Federica Pellegrini saluta e ringrazia e tra le lacrime lascia lo sport agonistico. Peccato ondina tanto amata. Tra musi lunghi e gesti poco sportivi il duro Djokovic, n°1 del tennis mondiale, si fa infilare malamente in un incontro che pareva senza storia. Miti infranti
Abbiamo perso, lungo la via delle Olimpiadi e in poche ore, due dei miti sportivi più acclamati degli ultimi anni.
Lei, Federica Pellegrini, decide di chiudere la propria carriera agonistica a Tokyo e non lo fa al meglio delle sue prestazioni. Forse troppa pubblicità, che tra shampi e passerelle l’hanno resa, ai nostri occhi, ancor più divina di quanto dovrebbe essere un atleta puro.
Perchè i media appena individuano un soggetto vincente e con caratteristiche di una qualche beltà se ne appropriano (a suon di milioni) e lo trasformano in oggetto.
Sappiamo quasi tutto dei suoi tanti amori, sbagliati e no e abbiamo seguito, a suon di carta patinata le baruffe affettive con altre divine sirene.
Peccato che la sua corsa, carica di ori e onori, come poche altre, sia finita così tra le lacrime dei ringraziamenti e dei saluti davanti ad un tabellone impietoso.
Nelle stesse ore un altro mito dello sport ha fatto crack.
Un dio scostante, mica bello, granitico e forse poco amabile come Novak Djokovic ha fatto vedere il peggio di un tennis, quasi da principiante.
I segnali, a pensarci bene si erano già intravisti a Wimbledon contro il bellissimo Berrettini che non gli ha reso la vita facile.

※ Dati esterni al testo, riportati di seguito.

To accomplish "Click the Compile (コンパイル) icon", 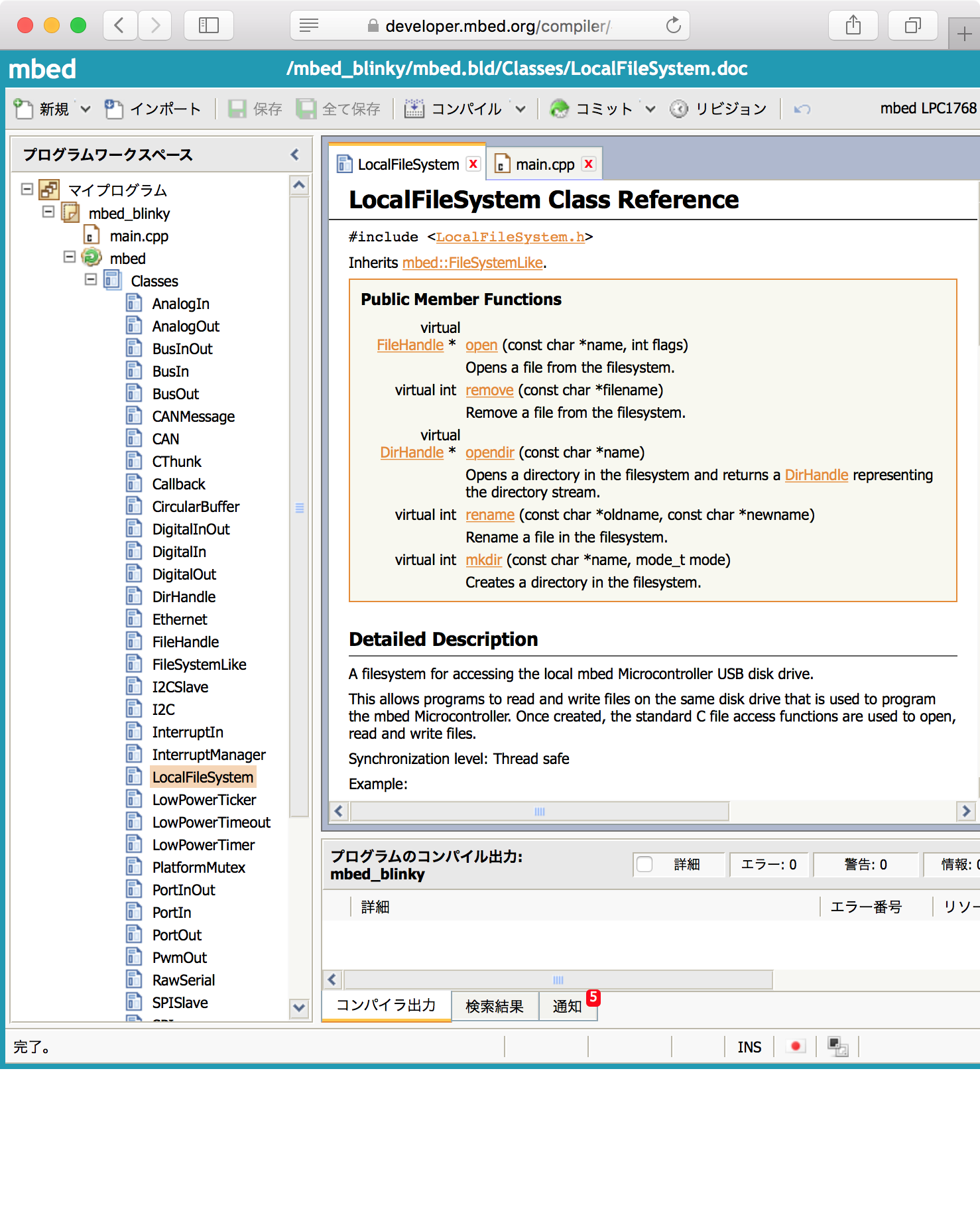I will click(414, 109).
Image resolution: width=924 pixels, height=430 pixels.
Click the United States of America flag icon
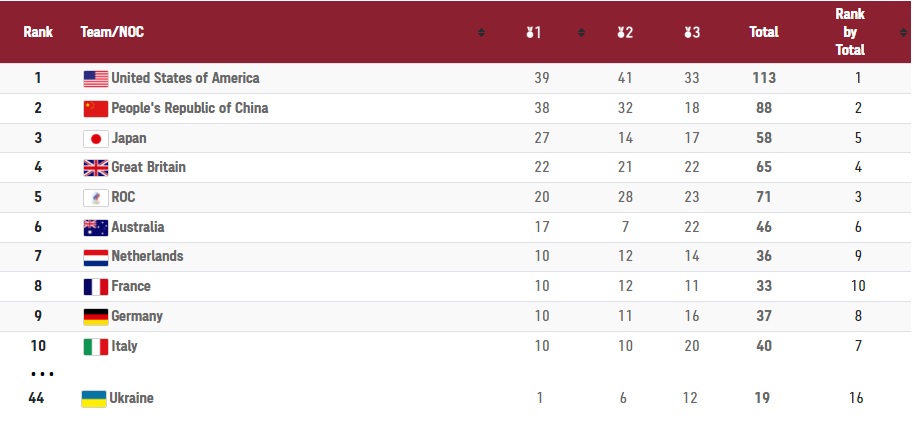(x=96, y=78)
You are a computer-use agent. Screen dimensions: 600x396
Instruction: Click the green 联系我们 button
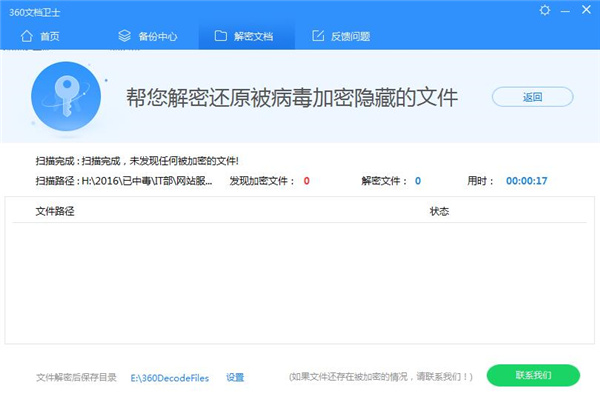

Ora ad Ariake contro un Alexander Zverev l’incontro pareva una pura formalità. E invece il giovin e biondo tedesco ha fatto un miracolo e Djokovic, a partita persa, si è lasciato andare ad un gesto che mai, nel tennis si dovrebbe vedere: il lancio rabbioso e rancoroso della pallina verso il nulla.
Bei tempi quelli di Pietrangeli quando nessuno si sarebbe permesso di applaudire sull’errore dello sfidante, quando sugli spalti non volava una mosca ed ogni gesto di rabbia era seriamente redarguito.

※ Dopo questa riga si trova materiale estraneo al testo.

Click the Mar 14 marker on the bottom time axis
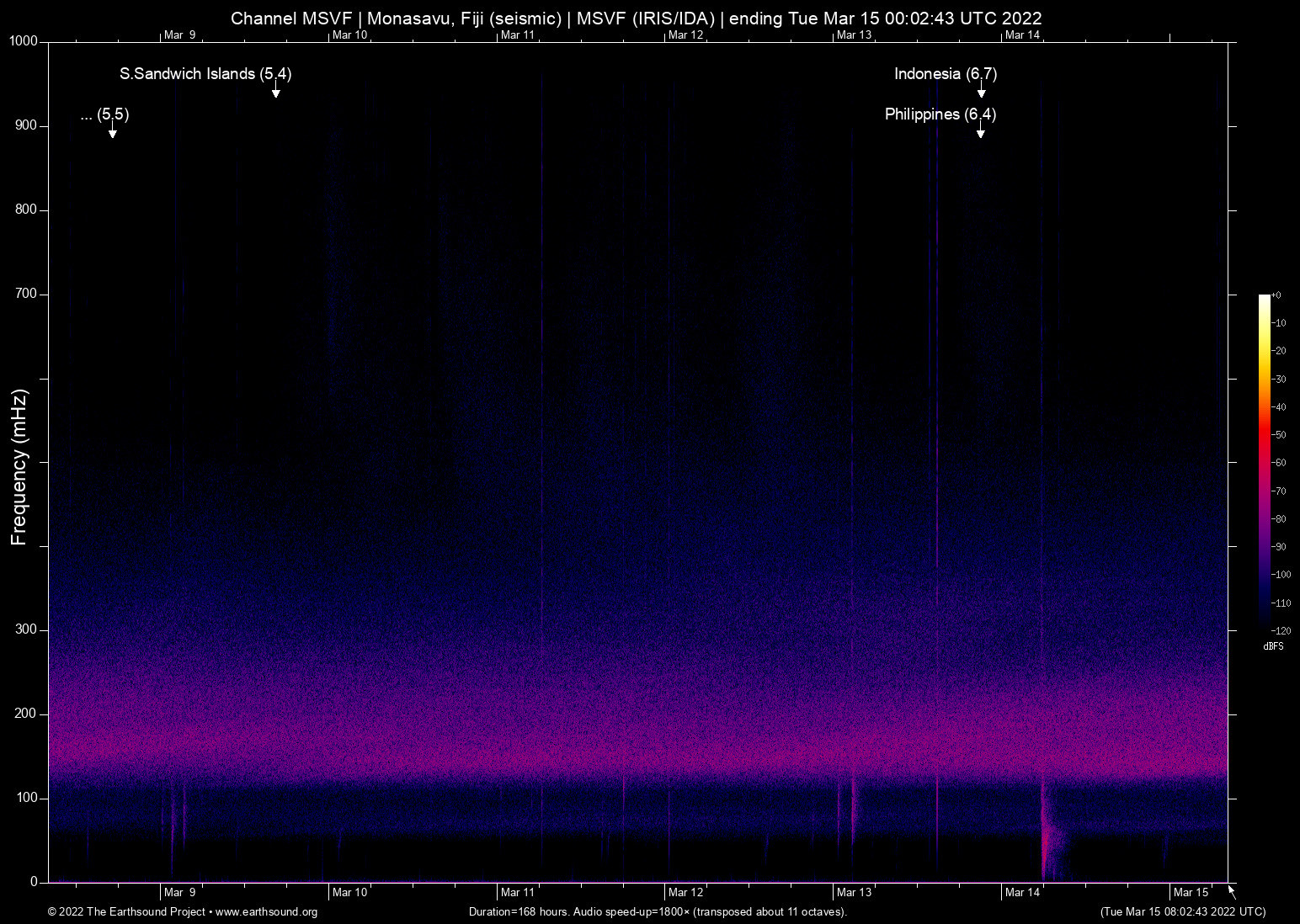This screenshot has width=1300, height=924. (1022, 892)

Non sappiamo se il serbo presti la faccia per delle pubblicità, a casa sua, ciò nonostante il peso delle coppe e delle medaglie devono avergli reso molli le gambe e fiacco il rovescio.
D’altronde la vita degli eroi è breve anche se, loro per primi, la immaginano infinta. E qui cascano tutti, prima o poi.
Perchè davanti si troveranno sempre tutta la nuova nidiata pronta e agguerrita per farli fuori.